:: Task description ::
Please copy the items starting with the line containing "Where should I" and going on through the end of the items, replacing "Super Admin" with "Admin" and keeping everything else the same. Leave the pictures out.

(Some items)
==*==
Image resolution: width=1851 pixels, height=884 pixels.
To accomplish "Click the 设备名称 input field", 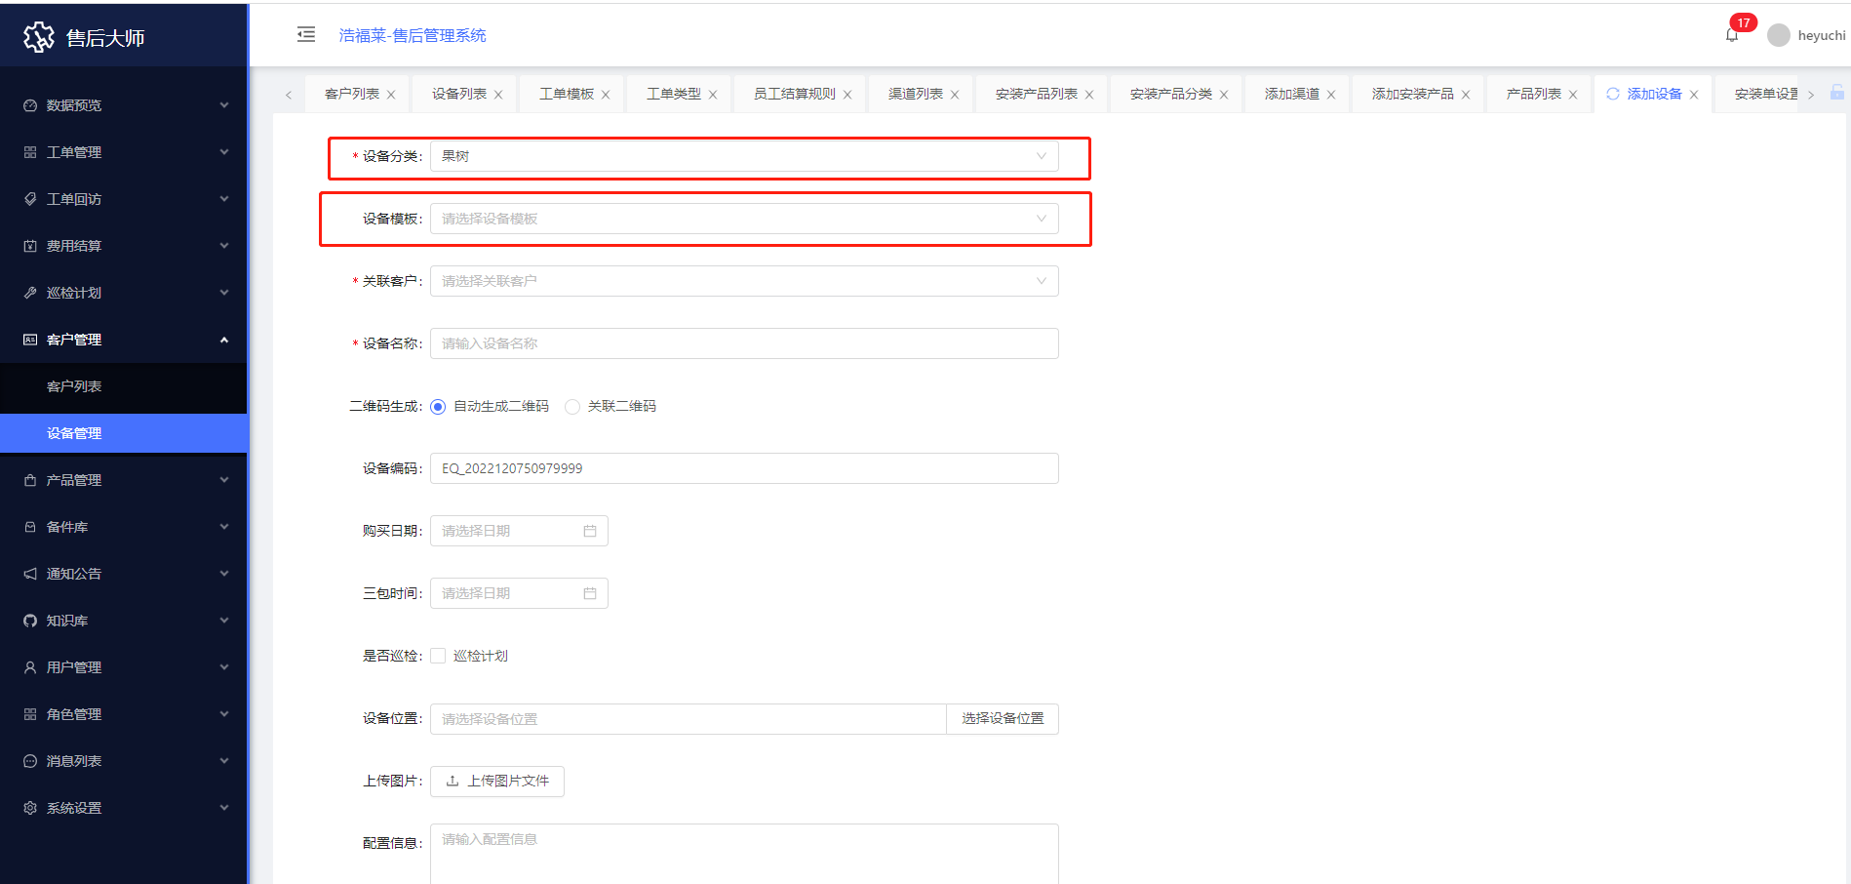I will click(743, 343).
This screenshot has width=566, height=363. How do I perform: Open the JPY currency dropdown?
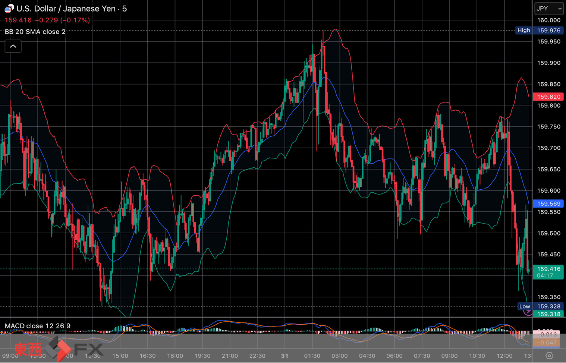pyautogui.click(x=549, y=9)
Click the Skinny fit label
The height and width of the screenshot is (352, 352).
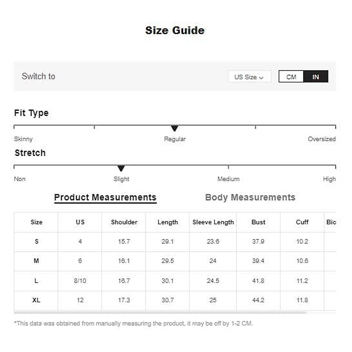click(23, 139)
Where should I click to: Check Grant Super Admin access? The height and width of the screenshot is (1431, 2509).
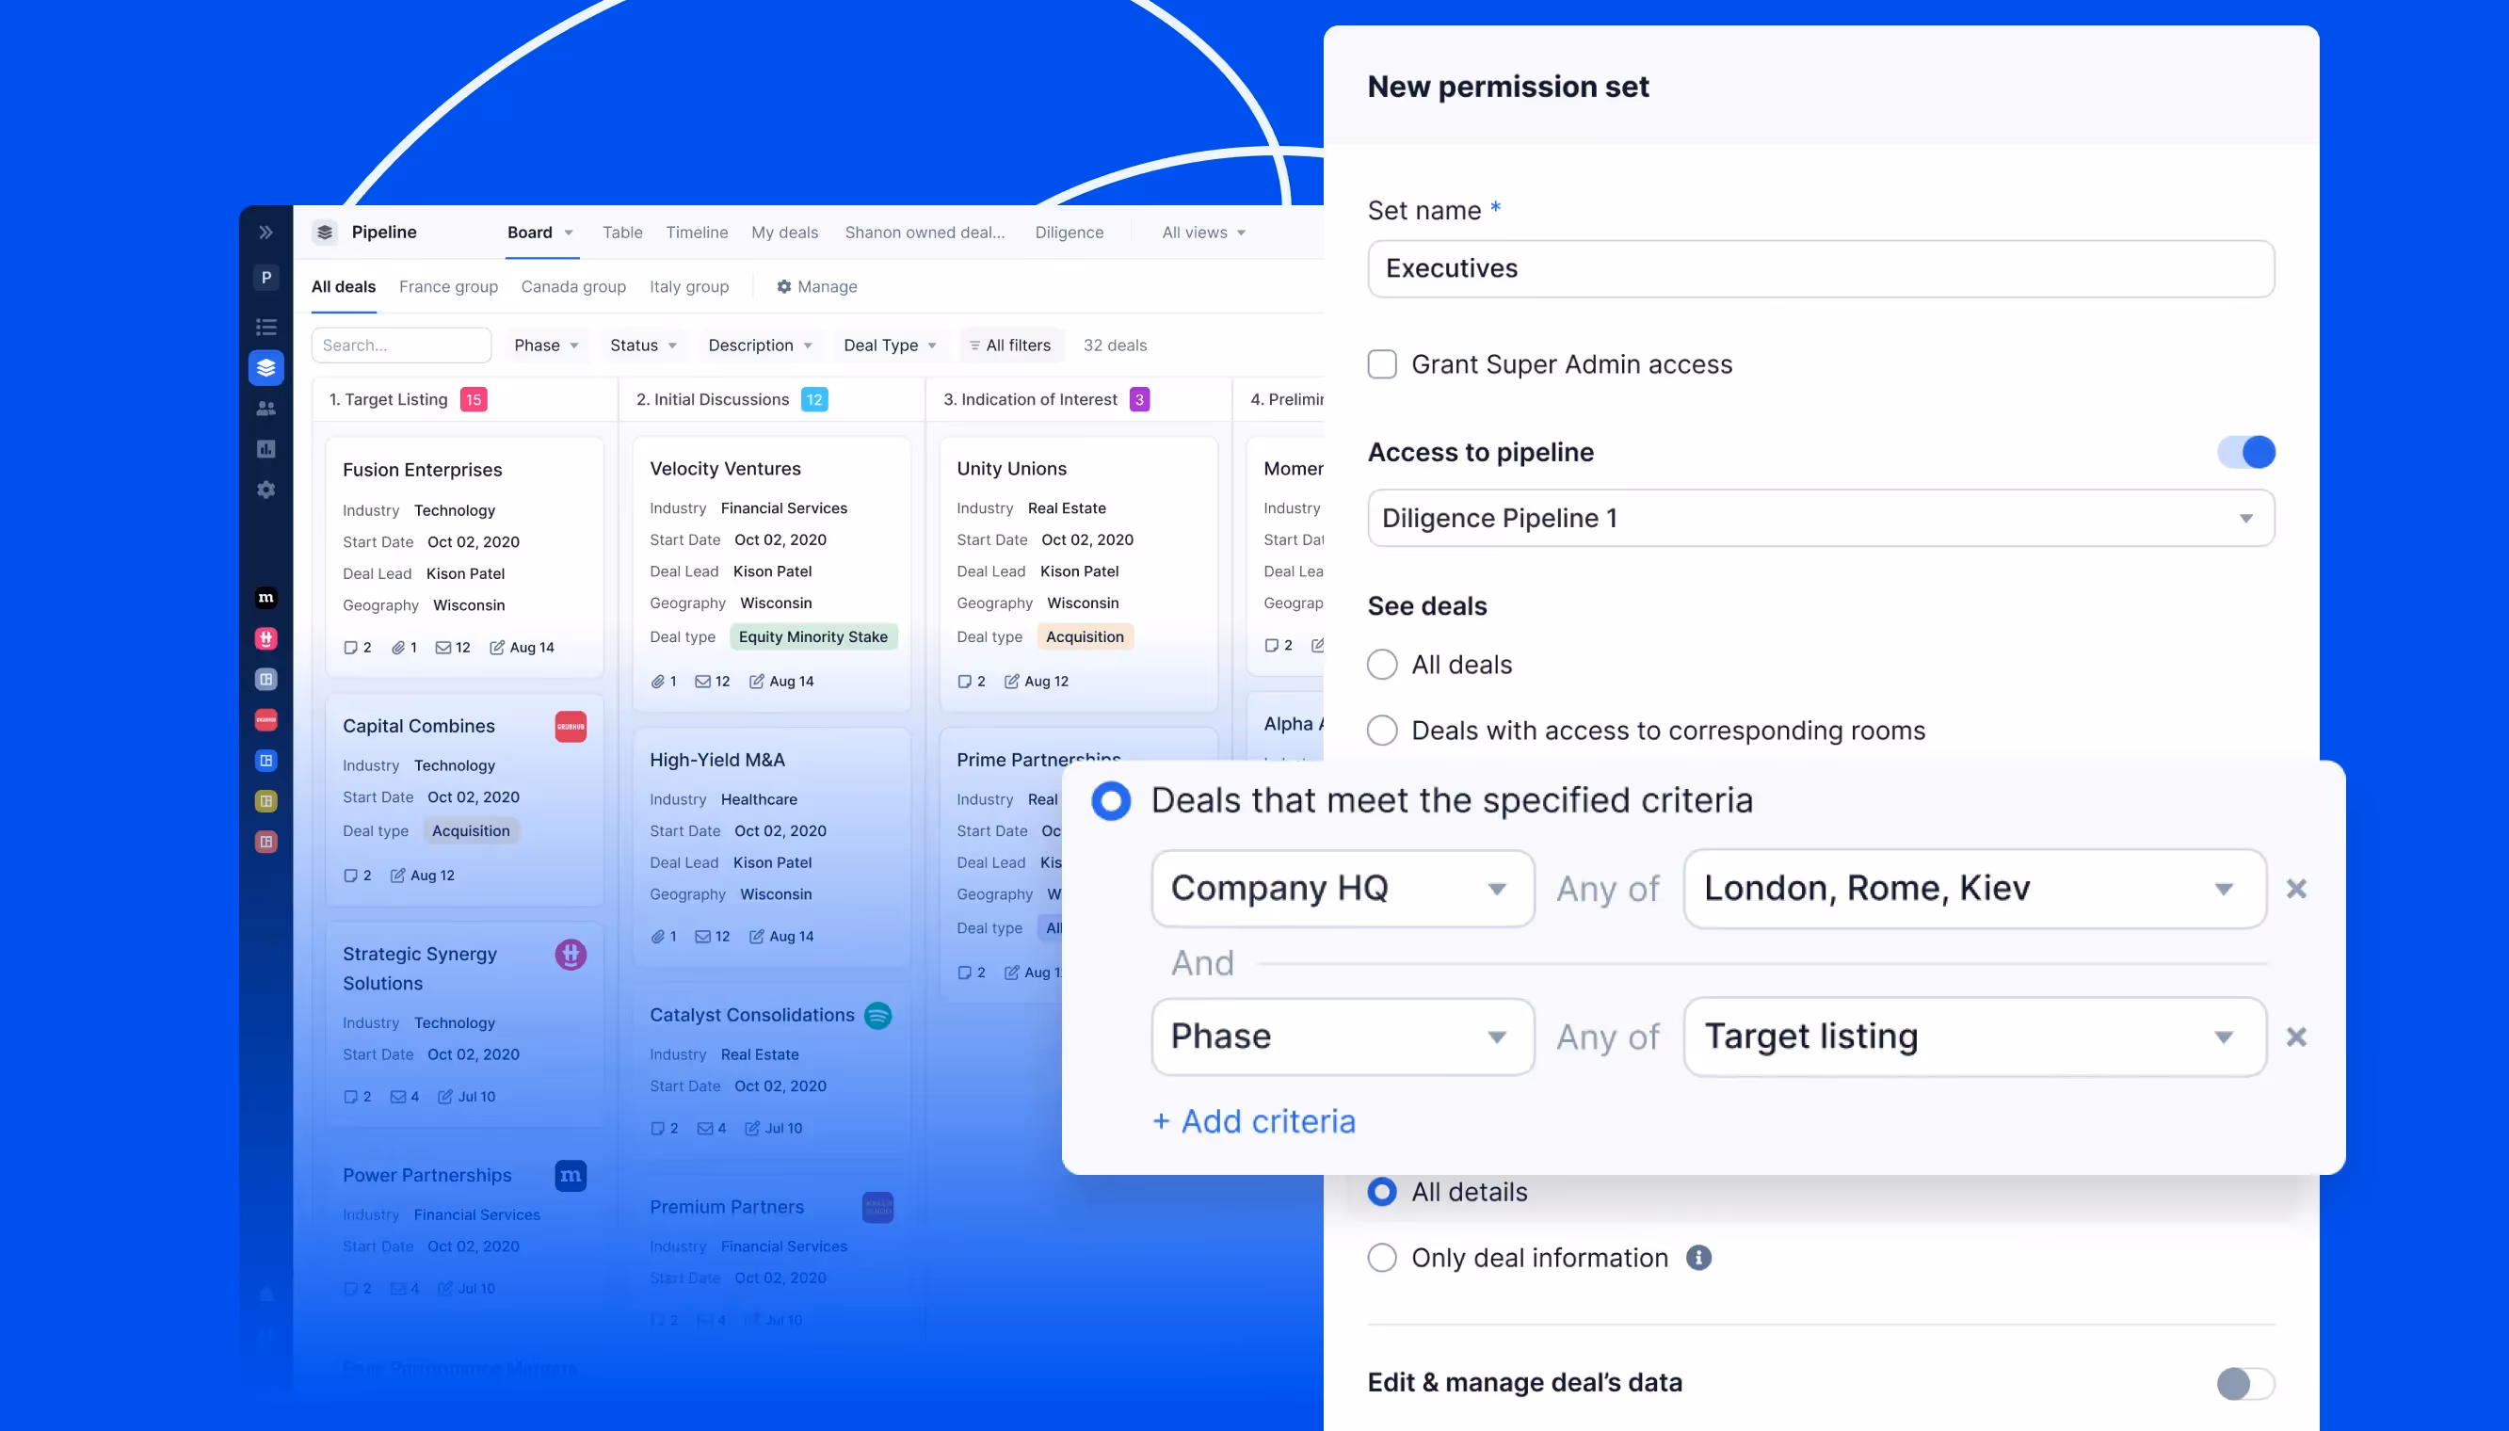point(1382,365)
==*==
:: Exercise response ::
Where should I click to: Check Grant Admin access? The height and width of the screenshot is (1431, 2509).
point(1382,365)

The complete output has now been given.